By Stephen DravisiBerkshires Staff
WILLIAMSTOWN, Mass. — Neighbors concerned about a proposed subdivision off Summer Street last week raised the specter of a lawsuit against the town and/or Northern Berkshire Habitat for Humanity.
 
"If I'm not mistaken, I think this is kind of a new thing for Williamstown, an affordable housing subdivision of this size that's plunked down in the middle, or the midst of houses in a mature neighborhood," Summer Street resident Christopher Bolton told the Affordable Housing Trust board, reading from a prepared statement, last Wednesday. "I think all of us, the Trust, Habitat, the community, have a vested interest in giving this project the best chance of success that it can have.
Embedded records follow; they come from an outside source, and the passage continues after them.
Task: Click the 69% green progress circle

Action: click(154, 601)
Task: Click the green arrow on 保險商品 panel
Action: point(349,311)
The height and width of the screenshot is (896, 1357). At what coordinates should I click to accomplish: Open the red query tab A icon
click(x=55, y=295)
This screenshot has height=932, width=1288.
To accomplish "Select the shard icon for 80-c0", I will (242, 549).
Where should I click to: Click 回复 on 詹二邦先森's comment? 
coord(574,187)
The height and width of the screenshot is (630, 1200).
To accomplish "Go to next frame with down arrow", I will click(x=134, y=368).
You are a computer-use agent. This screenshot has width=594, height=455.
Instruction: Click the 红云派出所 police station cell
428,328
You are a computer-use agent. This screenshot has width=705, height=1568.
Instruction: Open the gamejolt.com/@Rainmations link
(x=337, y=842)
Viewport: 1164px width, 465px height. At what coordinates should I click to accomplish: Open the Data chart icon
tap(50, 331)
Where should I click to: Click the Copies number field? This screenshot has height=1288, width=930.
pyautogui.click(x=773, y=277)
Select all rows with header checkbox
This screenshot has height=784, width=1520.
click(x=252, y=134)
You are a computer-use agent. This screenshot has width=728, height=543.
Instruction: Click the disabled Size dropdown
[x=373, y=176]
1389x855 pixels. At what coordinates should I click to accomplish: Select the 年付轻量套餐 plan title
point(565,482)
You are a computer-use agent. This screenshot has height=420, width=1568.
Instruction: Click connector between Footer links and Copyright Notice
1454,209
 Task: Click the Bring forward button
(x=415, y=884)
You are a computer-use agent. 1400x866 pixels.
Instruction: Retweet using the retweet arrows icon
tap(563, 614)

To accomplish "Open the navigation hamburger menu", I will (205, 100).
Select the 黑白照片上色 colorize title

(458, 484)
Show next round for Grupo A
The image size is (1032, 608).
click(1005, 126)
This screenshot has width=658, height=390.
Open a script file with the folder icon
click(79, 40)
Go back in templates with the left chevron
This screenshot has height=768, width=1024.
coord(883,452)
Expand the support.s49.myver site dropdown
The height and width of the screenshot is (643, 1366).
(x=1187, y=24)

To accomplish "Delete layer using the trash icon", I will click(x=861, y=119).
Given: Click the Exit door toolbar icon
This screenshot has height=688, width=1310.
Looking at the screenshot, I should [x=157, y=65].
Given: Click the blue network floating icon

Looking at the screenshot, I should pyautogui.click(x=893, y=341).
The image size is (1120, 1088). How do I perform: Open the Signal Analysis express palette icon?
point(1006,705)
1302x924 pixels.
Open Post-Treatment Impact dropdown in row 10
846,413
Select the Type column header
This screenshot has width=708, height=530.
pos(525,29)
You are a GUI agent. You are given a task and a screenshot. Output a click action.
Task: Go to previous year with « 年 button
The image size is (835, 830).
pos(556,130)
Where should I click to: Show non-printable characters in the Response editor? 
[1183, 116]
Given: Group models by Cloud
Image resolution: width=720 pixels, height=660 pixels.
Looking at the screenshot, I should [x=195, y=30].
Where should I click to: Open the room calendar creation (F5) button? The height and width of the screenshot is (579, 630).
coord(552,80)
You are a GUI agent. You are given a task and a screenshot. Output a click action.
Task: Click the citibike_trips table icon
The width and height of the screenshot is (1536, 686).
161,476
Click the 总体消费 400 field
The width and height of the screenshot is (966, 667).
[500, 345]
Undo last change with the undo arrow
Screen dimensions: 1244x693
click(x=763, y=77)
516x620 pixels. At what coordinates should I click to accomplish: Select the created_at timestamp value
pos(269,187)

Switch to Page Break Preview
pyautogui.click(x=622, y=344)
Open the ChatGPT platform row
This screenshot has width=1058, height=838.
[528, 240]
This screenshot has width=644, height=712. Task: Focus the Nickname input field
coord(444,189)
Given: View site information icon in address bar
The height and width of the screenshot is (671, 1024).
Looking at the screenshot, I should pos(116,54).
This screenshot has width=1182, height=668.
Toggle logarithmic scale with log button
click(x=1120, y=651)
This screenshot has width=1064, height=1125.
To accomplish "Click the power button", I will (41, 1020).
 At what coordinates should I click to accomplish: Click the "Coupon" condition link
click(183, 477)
We all remember subdivisions that have been blocked by neighbors who have become frustrated with the developers and resorted to adversarial legal processes.
 
"But most of us in the neighborhood would welcome this at the right scale if the Trust and Northern Berkshire Habitat would communicate with us and compromise with us and try to address some of our concerns."
 
Bolton and other residents of the neighborhood were invited to speak to the board of the trust, which in 2015 purchased the Summer Street lot along with a parcel at the corner of Cole Avenue and Maple Street with the intent of developing new affordable housing on the vacant lots.
 
Currently, Northern Berkshire Habitat for Humanity, which built two homes at the Cole/Maple property, is developing plans to build up to five single-family homes on the 1.75-acre Summer Street lot. Earlier this month, many of the same would-be neighbors raised objections to the scale of the proposed subdivision and its impact on the neighborhood in front of the Planning Board.
 
The Affordable Housing Trust board heard many of the same arguments at its meeting. It also heard from some voices not heard at the Planning Board session.
 
And the trustees agreed that the developer needs to engage in a three-way conversation with the abutters and the trust, which still owns the land, to develop a plan that is more acceptable to all parties.